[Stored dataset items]
################
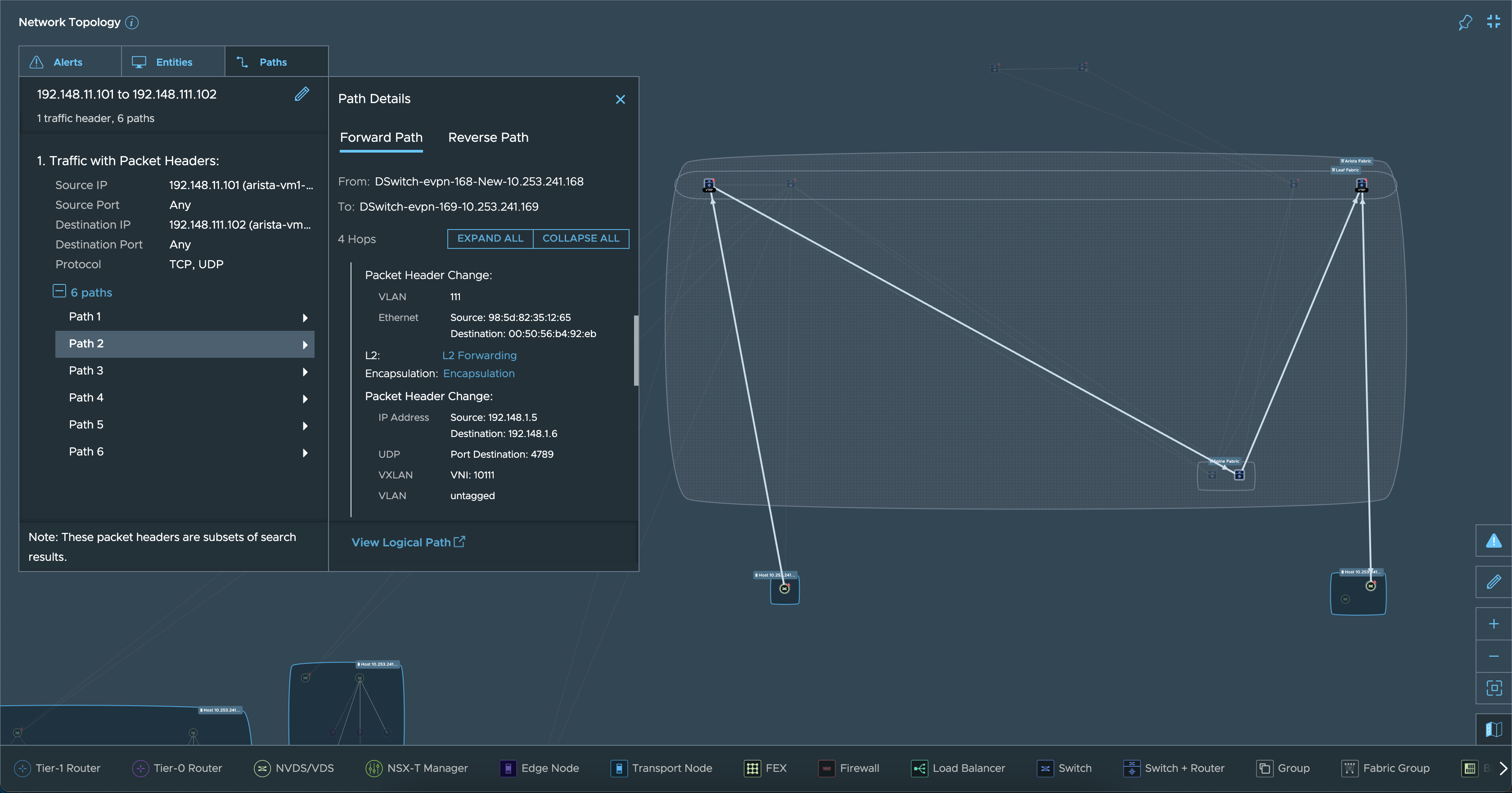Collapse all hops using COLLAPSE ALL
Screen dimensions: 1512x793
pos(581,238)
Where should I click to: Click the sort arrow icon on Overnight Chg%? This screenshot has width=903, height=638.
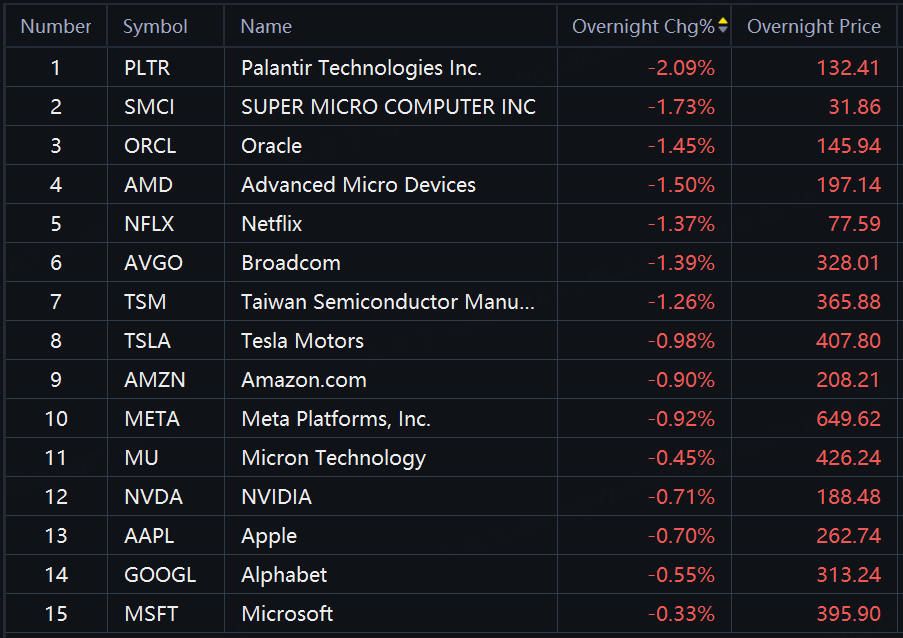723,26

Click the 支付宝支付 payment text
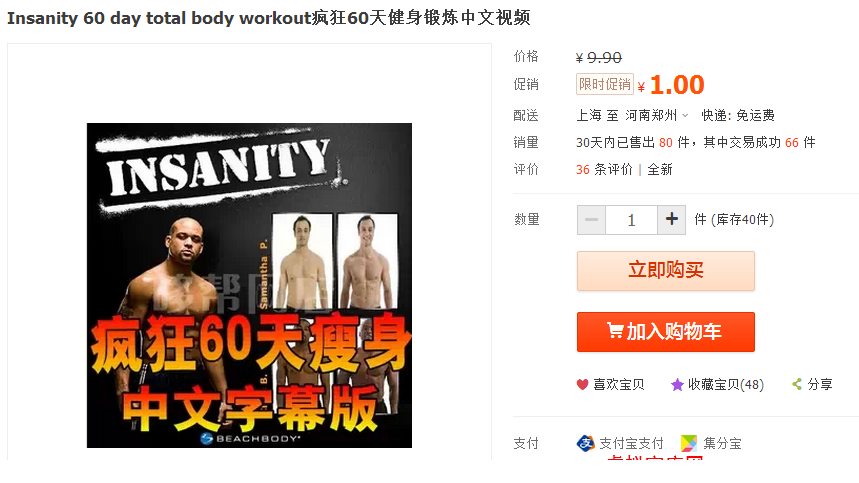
################
Work task
Only the lines from the line holding "Where should I" through the last line above belong in the answer, repeated exactly; the pictures do not.

Your response
Where should I click to: Click the sort arrow icon on Overnight Chg%? This screenshot has width=903, height=638.
723,26

Click the 支付宝支付 payment text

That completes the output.